> [Stated goal]: Return the items from the line containing "Toggle the select-all" through the line containing "coord(266,550)", both lines included, copying each word for word, and omit the pictures.

> [Provided records]:
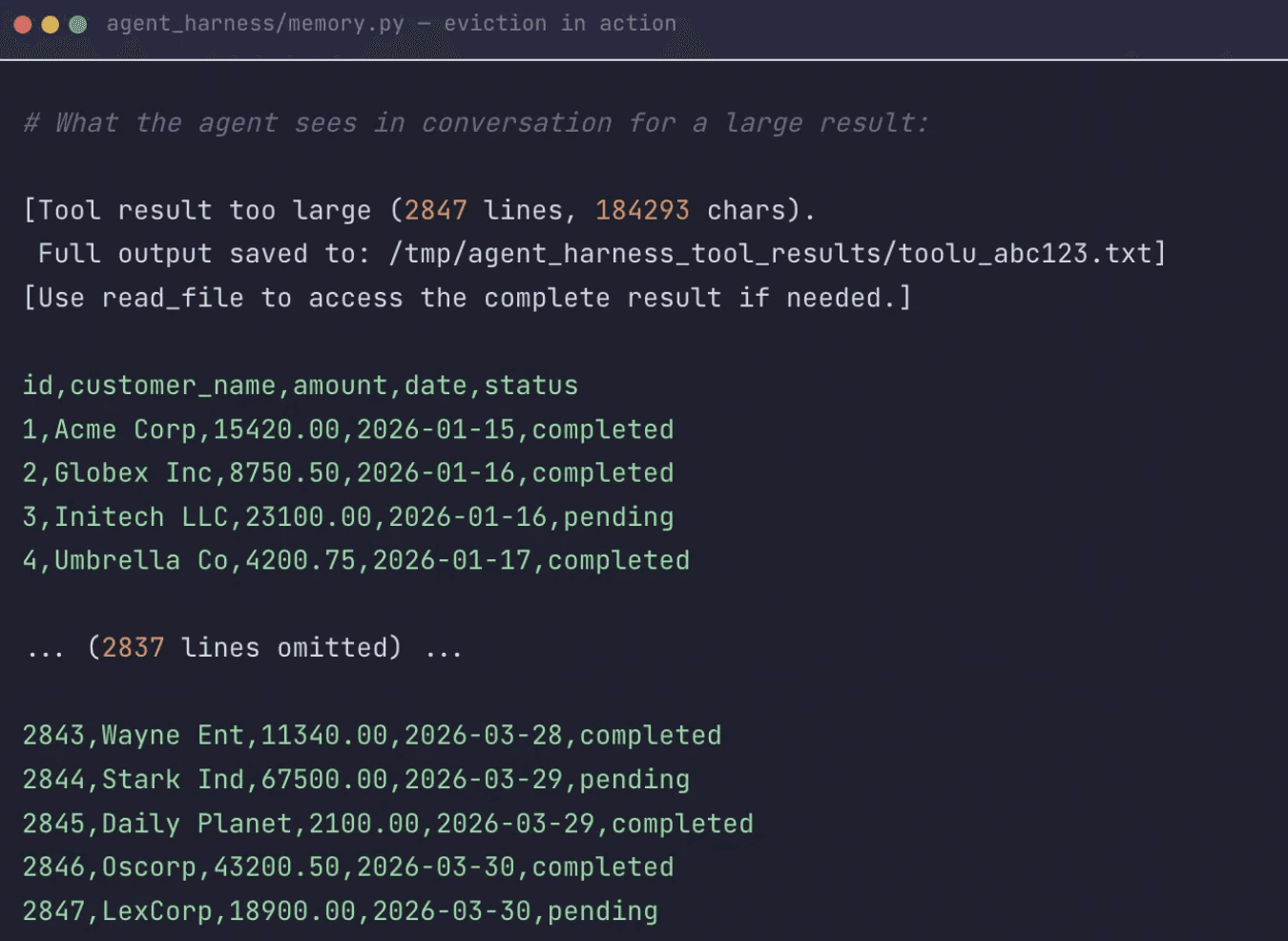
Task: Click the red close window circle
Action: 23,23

--

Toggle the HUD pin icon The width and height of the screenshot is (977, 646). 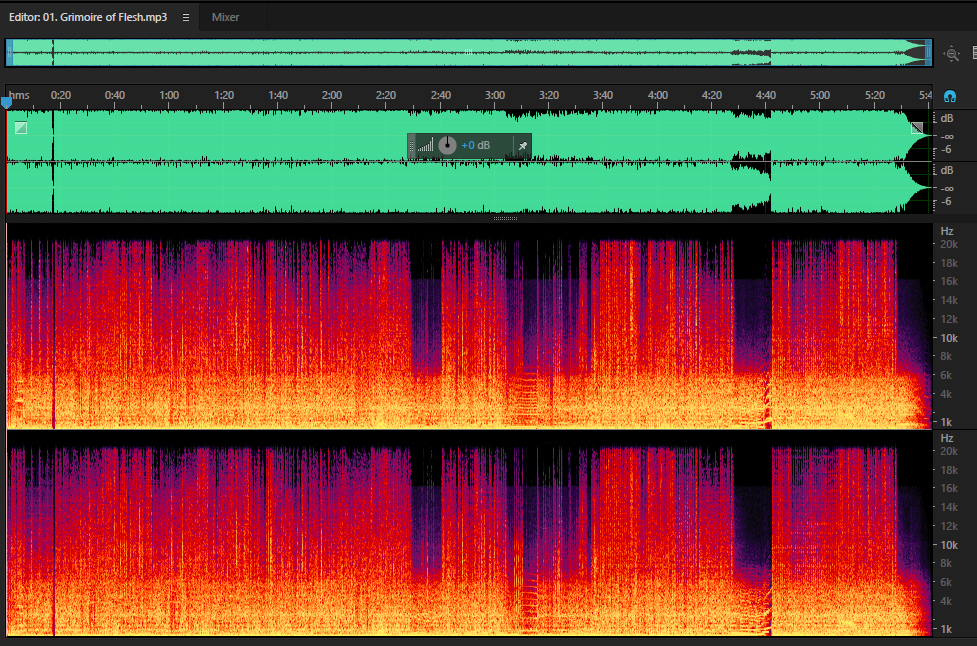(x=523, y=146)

==

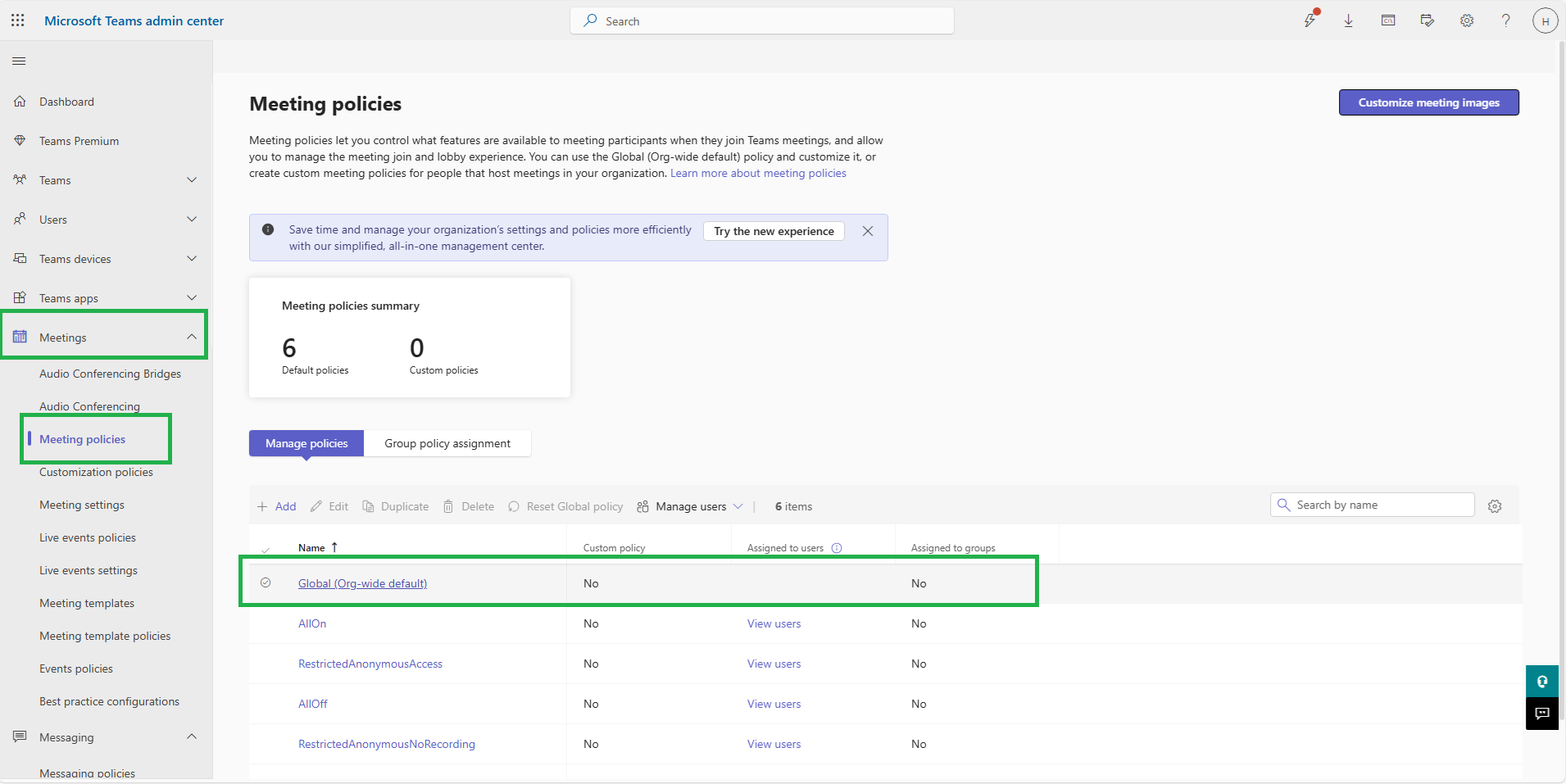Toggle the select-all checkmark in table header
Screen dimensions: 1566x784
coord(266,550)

> [Final answer]:
Toggle the select-all checkmark in table header
Screen dimensions: 1566x784
coord(266,550)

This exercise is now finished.